— TEXT SECTION —
# 6" stove to an 8" flue SPECIFICS



## Blue Vomit (Dec 23, 2011)

I know this subject has come up before several times but other than draft issues, I can't find any other specific negative to venting a 6" stove into an 8" flue.
Like many others, I had an existing 8" insulated ss liner, about 25 ft. When researching stoves we really liked the Oslo. We researched the question, "can you vent a 6" stove into an 8" flue." general consensus seemed to be: many people do it and are fine, some people experience draft issues.
Fast forward, purchased the Oslo, had it installed, been burning about 2 months now. The Oslo can be a little sluggish in my setup, especially in shoulder season but still performs well.
My question is:   Other than the minor draft issue, would transitioning to a 6" flue help me with anything else? I know the stove was designed to run with a 6" flue. Would this give me a longer burn time? Would less heat be going up the flue? Are there any other benefits, other than improving draft, or would improving the draft translate into longer burn times or more sustained heat?
I think I can drop a 6" liner in there relatively easily, just wondering if it would be worth it? Would my stove performance be that much better, and how would it be better?
Thanks in advance.


----------



## oldspark (Dec 23, 2011)

I bet it will cure the sluggish problem, not sure about the other things you mentioned.


----------



## Blue Vomit (Dec 23, 2011)

Just a little more info. The only minor complaint I have about the Oslo is that it seems to take a little time to get up to temp. When it finally does get up to temp, 400 to 500, and I can start to back down the primary air in increments, it seems like a lot of the fuel has been used up(to get it up to temp) and I'm losing that fuel on the back end(longer burns). Does this have anything to do with the 8" flue? 
I can get a 7-8 hour burn if I pack it to the gills, just trying to see if I can do better.


----------



## fossil (Dec 23, 2011)

My guess would be that the only noticeable improvements would involve the stove's draft and the flue's creosote accumulation.  I can't imagine that wood consumption or burn times would be affected one way or the other.  Rick


----------



## oldspark (Dec 23, 2011)

The reason I said it would cure the sluggish problem is from my chimney change out, 7 1/4 round flue to the 6 inch and my stove is a rocket compared to last year, it did change a few other things, gained a little on the top end and it lowered my flue temps some but the most impressive was how fast the fire gets going now.


----------



## oldspark (Dec 23, 2011)

My bad, I forgot I removed 2 90's when I put the new chimney in. :red:


----------



## Blue Vomit (Dec 24, 2011)

Mine is rear vented, 6 to 8 expanded/reducer, then to a 8" tee, then straight up about 25' , all 8".


----------



## cberst26 (Dec 24, 2011)

— STATED TASK 1 —
Answer these from the stove-venting thread:
(a) About how long is the existing 8" insulated stainless steel liner?
(b) What size flue did oldspark replace with the 6 inch one?
(c) How many hours does the stove burn when packed to the gills?
— STATED TASK 2 —
Please echo a passage from the stove-venting thread word for word, beginning at the words "## Blue Vomit (Dec 24, 2011)" and stopping after the words "cberst26 (Dec 24, 2011)".

— MATERIAL SHOWN —
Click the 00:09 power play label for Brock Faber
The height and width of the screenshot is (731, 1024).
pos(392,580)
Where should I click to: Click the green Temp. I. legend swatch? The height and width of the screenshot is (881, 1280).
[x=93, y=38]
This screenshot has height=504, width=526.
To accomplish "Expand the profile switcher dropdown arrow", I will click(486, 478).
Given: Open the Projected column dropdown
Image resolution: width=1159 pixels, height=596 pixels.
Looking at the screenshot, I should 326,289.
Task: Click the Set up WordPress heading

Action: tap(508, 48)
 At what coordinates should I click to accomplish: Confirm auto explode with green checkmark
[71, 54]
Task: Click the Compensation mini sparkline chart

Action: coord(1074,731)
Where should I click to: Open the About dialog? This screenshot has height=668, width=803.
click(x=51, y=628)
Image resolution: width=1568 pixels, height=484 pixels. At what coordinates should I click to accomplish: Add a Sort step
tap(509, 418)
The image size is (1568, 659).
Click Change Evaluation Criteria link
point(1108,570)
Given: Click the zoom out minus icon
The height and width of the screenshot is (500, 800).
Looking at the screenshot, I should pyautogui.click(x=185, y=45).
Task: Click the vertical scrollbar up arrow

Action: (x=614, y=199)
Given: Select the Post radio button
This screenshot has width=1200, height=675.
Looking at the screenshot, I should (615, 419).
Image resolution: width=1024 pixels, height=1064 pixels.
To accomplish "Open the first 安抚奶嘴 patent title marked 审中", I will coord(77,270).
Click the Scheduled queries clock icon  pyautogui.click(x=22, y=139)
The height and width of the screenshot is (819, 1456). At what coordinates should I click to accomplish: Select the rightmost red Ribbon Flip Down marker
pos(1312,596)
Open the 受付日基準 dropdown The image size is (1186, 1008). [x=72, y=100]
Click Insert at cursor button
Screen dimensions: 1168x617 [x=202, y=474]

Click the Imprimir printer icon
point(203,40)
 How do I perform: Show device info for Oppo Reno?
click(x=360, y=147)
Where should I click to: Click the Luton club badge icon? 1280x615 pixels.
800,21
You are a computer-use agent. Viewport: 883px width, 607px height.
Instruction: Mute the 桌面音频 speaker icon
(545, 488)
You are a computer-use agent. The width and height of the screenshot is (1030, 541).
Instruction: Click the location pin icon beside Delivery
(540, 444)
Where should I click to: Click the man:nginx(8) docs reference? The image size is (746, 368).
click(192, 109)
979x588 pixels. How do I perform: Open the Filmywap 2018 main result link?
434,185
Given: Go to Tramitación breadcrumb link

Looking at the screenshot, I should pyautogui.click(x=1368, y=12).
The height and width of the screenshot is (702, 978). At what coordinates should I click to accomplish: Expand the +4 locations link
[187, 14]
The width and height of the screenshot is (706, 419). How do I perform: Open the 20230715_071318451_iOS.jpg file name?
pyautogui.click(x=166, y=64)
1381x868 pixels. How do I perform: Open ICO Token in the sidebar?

— FINAL ANSWER 1 —
(a) About 25 ft.
(b) A 7 1/4 round flue.
(c) 7-8 hours.

— FINAL ANSWER 2 —
## Blue Vomit (Dec 24, 2011)

Mine is rear vented, 6 to 8 expanded/reducer, then to a 8" tee, then straight up about 25' , all 8".


----------



## cberst26 (Dec 24, 2011)